Il caso Poste italiane finisce al parlamento Europeo

Norme sulla sicurezza non rispettate e intimidazioni verso i lavoratori 

ROMA – Il “caso” Poste Italiane finisce davanti al Parlamento Europeo. Il 29 settembre scorso, infatti, l’eurodeputata Eleonora Forenza, quota L’Altra Europa con Tsipras, ha presentato un’Interrogazione al Parlamento Europeo  in cui si chiede di far chiarezza sulla “Situazione ambientale nel CMP: Centro smistamento corrispondenza delle Poste Italiane a Napoli”. Al CMP, uno dei pochi stabilimenti industriali di Napoli, lavorano circa 700 persone in condizioni ambientali che non rispettano i minimi standard di sicurezza e igiene richiesti dalla legge.
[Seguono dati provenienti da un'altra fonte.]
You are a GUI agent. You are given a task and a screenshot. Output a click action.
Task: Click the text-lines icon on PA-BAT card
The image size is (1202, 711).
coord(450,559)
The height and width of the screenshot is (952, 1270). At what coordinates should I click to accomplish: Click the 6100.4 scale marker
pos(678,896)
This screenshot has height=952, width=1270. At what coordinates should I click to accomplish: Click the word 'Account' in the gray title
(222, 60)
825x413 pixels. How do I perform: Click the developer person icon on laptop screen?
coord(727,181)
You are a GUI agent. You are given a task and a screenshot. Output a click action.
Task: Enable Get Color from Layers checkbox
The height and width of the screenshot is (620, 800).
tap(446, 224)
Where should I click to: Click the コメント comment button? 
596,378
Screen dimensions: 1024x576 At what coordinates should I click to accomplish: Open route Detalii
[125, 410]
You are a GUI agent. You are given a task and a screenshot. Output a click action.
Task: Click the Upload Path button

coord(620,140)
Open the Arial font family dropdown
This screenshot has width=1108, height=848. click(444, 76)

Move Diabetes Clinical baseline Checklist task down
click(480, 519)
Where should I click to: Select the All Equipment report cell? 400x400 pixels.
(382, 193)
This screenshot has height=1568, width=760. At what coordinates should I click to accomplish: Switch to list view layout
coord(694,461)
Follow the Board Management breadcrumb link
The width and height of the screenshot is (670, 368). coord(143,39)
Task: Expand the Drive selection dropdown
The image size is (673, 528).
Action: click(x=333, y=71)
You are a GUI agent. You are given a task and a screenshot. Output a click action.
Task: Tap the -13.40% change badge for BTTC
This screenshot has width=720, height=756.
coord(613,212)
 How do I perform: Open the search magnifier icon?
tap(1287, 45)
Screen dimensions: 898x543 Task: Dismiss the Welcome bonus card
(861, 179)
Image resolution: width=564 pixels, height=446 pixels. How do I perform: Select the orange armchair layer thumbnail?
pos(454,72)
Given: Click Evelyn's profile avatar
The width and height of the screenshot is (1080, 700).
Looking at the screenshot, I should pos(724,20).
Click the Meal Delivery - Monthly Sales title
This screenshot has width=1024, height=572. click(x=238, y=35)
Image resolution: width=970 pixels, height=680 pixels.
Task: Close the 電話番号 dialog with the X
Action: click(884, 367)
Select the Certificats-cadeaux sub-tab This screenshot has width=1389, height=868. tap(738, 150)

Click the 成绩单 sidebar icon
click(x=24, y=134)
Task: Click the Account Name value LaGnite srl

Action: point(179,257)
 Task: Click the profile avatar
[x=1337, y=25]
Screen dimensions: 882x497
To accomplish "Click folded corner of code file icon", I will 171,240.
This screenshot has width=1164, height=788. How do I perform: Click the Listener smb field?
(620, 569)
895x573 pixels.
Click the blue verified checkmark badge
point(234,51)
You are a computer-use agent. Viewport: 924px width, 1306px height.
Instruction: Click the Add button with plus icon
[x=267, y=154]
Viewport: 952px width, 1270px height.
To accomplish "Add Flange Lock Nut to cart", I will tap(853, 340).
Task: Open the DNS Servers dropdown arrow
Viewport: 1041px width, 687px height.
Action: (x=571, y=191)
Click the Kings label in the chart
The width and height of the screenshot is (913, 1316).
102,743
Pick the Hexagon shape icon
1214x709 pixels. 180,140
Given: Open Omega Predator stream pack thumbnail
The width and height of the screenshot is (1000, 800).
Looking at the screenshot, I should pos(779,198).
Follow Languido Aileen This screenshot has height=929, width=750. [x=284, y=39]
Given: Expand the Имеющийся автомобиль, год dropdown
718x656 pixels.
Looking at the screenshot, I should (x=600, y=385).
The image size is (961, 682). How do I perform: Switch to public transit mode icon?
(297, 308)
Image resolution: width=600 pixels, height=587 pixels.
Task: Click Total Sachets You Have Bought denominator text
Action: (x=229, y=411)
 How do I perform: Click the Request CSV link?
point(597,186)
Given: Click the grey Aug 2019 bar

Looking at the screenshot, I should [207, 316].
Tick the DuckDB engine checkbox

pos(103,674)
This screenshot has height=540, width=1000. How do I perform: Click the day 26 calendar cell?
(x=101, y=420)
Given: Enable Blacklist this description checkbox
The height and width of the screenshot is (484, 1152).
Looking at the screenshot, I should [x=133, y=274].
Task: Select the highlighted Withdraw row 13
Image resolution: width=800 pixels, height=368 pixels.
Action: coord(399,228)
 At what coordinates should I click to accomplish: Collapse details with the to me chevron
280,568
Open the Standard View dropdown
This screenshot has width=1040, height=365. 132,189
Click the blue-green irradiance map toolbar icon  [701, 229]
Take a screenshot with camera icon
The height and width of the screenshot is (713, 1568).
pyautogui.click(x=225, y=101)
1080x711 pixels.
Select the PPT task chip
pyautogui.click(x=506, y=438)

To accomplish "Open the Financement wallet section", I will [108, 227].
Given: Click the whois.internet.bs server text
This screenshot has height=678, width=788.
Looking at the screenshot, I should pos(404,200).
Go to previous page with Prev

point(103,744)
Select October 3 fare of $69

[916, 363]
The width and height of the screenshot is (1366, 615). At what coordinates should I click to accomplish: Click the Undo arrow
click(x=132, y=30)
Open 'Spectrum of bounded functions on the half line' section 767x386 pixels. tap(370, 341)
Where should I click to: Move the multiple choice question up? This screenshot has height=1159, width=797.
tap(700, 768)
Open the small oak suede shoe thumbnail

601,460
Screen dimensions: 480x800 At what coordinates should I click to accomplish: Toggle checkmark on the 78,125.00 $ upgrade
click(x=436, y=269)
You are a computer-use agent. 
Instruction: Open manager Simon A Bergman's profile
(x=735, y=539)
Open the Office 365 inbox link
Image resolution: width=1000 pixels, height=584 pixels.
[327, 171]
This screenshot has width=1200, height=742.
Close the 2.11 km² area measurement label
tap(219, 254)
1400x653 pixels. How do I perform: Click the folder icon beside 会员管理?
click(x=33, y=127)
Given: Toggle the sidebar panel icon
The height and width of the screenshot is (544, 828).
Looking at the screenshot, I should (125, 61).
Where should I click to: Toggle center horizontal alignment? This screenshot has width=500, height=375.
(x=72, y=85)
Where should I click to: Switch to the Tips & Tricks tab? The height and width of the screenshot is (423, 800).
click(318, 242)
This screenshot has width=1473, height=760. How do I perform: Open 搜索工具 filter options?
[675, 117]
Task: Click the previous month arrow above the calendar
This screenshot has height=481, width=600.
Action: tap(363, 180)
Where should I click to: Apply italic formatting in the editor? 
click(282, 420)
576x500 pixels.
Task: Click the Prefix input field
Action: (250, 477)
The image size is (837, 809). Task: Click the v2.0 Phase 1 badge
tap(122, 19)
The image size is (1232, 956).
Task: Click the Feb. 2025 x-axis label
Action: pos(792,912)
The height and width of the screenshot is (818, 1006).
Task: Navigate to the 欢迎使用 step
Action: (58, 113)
Condizionatori rotti, bagni sporchi, acqua sui cavi elettrici quando piove in alcuni reparti, pavimenti disconnessi che risultano pericolosi per chi sposta pesanti carichi di corrispondenza, illuminazione insufficiente, ambiente rumorosissimo… e solo per dirne alcune. Tutto questo mentre il colosso – che opera in regime di monopolio – si avvia alla completa privatizzazione, aumentano le segnalazioni di disservizi da parte dei cittadini e l’Agcom ha annunciato un’inchiesta conoscitiva sullo “domanda del servizio postale”, con l’obiettivo di “raccogliere tutti gli elementi per consentire all’autorità di affrontare in maniera sistemica il tema del servizio universale”. Senza parlare del recente scandalo delle “lettere civetta”, cioè lettere campione spedite da una società controllore, la Izi Spa (pagata 1,2 milioni di euro dai contribuenti), incaricata dall’Agcom di monitorarne poi il tragitto e verificare così la rapidità e sicurezza del servizio. Queste lettere dovrebbero essere tenute  “segrete” a Poste Italiane, ma un’inchiesta di un noto quotidiano ha dimostrato che vengono intercettate e ricevono un canale di scorrimento “privilegiato”, evitando così che l’azienda venga multata per i ritardi.

L’interrogazione europea fa seguito a quella presentata al Senato della Repubblica il 6 agosto scorso dai senatori De Cristofaro e Barozzino dagli analoghi contenuti. Il “caso” poste italiane è degenerato dopo che questa estate gli impianti di condizionamento non hanno funzionato per circa 40 giorni tra giugno e luglio, portando gli operai a lavorare a temperature di anche 45 gradi. Alle richieste dei dipendenti di rispettare i requisiti minimi di sicurezza, l’azienda ha risposto con vere e proprie intimidazioni, come quella adottata contro un lavoratore, Antonio D’Alessandro, che si è visto imputare un provvedimento disciplinare pesantissimo per essersi allontanato dalla sua postazione, ma non dal luogo di lavoro, in seguito a un malore. Il lavoratore, che aveva più volte segnalato ai dirigenti la situazione insopportabile dovuta alla mancanza di climatizzatore nel suo reparto, il giorno 10 giugno era stato colto da malore e trasportato in ospedale a causa di una, come recita il referto, “vertigine con astenia” dovuta a colpo di calore, diretta conseguenza della difficile situazione lavorativa. Al rientro in azienda, A. D. si era ritrovato nella medesima situazione e, seguendo il consiglio dei medici ai primi sintomi di vertigine, si era allontanato dal suo posto per bere e bagnarsi i polsi; tanto è bastato all’azienda per contestargli l’abbandono del posto di lavoro e sanzionarlo con 10 giorni di sospensione senza retribuzione. E i sindacati in questa vicenda e dopo ben due interrogazioni cosa fanno? Poco o nulla: né una dichiarazioni, né un comunicato, né una piccola protesta. Eppure il loro compito dovrebbe essere quello di tutelare i lavoratori che, in questo caso, come si suol dire, oltre al danno subiscono anche la beffa. E mentre si aspetta la risposta del Parlamento Europeo al CMP di Napoli l’aria continua a essere “irrespirabile”.